World War II, the conflict that defined and shaped the world we baby boomers grew up in, is usually regarded as having started eighty years ago today, when Germany attacked Poland. Japan, however, had been fighting in China for years, and the war only gradually became a “world” one. England and France declared war on Germany two days later; the Soviet Union and the United States weren’t involved until 1941, and it just kept spreading.
It was, indeed, a war like no other. Sixteen million Americans served at one point or another; 406,000 died in combat or of illness.
Most of our daddies had served in the big one when I was in elementary school. We regarded them as having won the war. But what most of us didn’t know was that our country had gotten off more lightly than almost any other major warring nation.

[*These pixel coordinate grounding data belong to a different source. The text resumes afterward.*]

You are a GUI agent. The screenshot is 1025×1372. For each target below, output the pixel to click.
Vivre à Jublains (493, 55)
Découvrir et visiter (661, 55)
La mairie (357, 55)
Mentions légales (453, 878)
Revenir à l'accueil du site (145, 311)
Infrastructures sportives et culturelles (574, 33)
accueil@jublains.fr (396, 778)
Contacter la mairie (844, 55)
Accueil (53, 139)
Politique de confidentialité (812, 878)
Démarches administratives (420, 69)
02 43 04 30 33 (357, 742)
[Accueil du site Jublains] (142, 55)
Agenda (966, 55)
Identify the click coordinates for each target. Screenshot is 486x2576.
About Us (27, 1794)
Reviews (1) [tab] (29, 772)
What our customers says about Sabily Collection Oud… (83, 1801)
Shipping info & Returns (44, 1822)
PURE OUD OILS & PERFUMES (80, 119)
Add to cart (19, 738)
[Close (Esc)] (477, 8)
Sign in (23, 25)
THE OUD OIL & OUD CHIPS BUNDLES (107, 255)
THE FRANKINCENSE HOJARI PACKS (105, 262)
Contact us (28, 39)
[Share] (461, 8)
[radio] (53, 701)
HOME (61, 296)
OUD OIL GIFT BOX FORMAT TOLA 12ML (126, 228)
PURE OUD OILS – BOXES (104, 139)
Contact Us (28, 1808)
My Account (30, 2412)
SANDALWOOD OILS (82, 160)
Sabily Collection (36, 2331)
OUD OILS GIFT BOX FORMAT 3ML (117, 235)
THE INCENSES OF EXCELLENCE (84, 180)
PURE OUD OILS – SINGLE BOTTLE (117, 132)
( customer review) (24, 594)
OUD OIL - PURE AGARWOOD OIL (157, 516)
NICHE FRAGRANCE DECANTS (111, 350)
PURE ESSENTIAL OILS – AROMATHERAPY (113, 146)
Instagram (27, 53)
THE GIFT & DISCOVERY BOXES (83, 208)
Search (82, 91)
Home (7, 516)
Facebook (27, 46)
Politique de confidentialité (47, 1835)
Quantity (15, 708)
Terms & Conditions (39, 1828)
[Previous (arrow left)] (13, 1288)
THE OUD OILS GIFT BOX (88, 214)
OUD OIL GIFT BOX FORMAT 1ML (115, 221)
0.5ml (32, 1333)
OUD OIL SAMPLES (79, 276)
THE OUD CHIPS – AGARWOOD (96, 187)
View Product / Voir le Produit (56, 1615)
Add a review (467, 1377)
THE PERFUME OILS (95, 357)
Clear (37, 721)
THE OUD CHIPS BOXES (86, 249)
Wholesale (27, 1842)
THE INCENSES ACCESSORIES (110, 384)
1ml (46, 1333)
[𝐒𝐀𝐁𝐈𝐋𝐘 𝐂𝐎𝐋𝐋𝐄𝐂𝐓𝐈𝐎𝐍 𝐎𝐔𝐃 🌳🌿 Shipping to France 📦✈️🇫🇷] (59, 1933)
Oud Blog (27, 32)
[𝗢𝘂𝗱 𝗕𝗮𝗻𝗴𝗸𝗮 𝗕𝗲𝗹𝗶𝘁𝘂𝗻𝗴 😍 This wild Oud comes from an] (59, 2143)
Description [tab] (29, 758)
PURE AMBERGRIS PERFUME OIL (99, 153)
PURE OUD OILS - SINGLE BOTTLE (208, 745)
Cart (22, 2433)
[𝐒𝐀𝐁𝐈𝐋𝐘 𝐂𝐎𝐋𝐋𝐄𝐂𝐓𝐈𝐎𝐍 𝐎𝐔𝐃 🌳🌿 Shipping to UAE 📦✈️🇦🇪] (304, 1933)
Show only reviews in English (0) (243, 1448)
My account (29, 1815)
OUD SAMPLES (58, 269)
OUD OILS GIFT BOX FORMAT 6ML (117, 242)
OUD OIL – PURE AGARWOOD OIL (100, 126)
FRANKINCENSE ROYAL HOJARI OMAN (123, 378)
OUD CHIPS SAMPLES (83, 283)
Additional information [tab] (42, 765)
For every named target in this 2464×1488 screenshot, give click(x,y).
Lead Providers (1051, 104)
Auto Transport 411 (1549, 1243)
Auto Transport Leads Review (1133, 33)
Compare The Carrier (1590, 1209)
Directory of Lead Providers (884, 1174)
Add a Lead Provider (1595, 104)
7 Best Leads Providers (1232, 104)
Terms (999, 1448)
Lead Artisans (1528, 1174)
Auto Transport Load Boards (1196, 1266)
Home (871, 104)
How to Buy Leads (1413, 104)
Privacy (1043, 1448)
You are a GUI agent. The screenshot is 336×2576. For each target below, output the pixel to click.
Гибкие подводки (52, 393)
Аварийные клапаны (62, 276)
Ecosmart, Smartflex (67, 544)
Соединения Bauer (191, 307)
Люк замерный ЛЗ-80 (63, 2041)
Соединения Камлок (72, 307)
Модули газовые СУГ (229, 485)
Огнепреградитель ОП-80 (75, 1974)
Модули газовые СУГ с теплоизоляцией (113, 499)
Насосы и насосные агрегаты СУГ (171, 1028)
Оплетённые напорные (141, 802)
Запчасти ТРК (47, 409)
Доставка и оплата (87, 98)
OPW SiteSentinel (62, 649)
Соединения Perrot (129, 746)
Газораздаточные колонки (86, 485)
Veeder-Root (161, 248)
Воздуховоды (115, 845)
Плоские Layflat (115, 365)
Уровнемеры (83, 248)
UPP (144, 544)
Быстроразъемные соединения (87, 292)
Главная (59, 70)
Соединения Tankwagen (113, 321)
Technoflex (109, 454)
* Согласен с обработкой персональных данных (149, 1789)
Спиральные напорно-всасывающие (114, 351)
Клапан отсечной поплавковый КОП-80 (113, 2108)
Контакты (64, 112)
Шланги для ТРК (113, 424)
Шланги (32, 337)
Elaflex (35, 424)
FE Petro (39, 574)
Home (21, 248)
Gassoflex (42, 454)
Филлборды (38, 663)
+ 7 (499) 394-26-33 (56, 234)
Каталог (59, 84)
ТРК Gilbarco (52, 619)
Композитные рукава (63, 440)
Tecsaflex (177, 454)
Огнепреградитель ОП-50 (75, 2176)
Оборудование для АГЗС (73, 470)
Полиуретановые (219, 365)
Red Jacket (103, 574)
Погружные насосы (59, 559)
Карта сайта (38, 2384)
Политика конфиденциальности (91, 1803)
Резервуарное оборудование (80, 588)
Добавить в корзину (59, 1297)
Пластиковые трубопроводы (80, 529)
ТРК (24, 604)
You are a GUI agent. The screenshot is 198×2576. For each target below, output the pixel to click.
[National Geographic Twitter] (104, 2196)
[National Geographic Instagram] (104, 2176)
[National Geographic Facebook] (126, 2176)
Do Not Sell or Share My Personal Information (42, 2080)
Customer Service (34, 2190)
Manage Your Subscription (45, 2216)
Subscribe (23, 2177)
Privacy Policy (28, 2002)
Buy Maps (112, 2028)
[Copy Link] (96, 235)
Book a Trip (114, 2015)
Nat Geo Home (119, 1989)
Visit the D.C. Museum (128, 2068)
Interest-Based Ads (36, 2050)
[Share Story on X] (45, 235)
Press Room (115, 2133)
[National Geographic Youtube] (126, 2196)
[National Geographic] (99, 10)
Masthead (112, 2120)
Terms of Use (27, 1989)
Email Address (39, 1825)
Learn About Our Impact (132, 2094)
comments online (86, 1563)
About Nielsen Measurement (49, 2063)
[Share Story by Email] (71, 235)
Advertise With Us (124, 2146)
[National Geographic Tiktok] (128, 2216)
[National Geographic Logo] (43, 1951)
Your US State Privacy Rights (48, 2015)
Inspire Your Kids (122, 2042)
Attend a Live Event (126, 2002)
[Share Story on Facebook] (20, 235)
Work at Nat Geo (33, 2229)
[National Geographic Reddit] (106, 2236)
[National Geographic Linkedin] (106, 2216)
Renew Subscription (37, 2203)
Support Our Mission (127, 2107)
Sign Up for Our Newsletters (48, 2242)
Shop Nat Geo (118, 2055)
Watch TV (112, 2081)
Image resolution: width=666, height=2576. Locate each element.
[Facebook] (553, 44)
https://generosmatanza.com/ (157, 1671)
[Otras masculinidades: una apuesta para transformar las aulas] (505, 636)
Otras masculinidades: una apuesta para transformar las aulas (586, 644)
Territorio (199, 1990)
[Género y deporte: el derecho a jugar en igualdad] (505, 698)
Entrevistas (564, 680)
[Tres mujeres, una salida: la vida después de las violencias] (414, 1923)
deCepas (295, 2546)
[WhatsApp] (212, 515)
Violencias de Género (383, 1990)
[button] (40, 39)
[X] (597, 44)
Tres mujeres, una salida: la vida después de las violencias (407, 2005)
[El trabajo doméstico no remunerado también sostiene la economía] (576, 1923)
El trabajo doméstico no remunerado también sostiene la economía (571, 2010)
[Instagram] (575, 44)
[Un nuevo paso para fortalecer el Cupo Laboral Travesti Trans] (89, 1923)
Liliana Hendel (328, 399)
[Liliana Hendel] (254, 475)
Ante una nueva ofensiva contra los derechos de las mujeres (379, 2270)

The Soviet Union lost something like 27 million killed – nobody really knows how many. Germany lost 6 million; Japan 3 million; Poland 3 million or more than a tenth of their population.
Most European and Asian countries were badly damaged by the war; homes wiped out, thousands or millions of civilians killed. We lost nothing at home and nobody, except for six people in Oregon killed by secret Japanese “balloon bombs” late in the war.
When the war ended, America was strong, united, richer than ever, and economically dominant in a way it never has been before or since. Most of the rest of the industrial world, winners and losers, was somewhere between badly damaged and destroyed.
We grew up thinking our complete supremacy was the normal state of affairs. It wasn’t, and we were the beneficiary to a large degree of the rest of the world’s misfortune.
That’s something we need to know to understand the changing world today. Know, and not forget.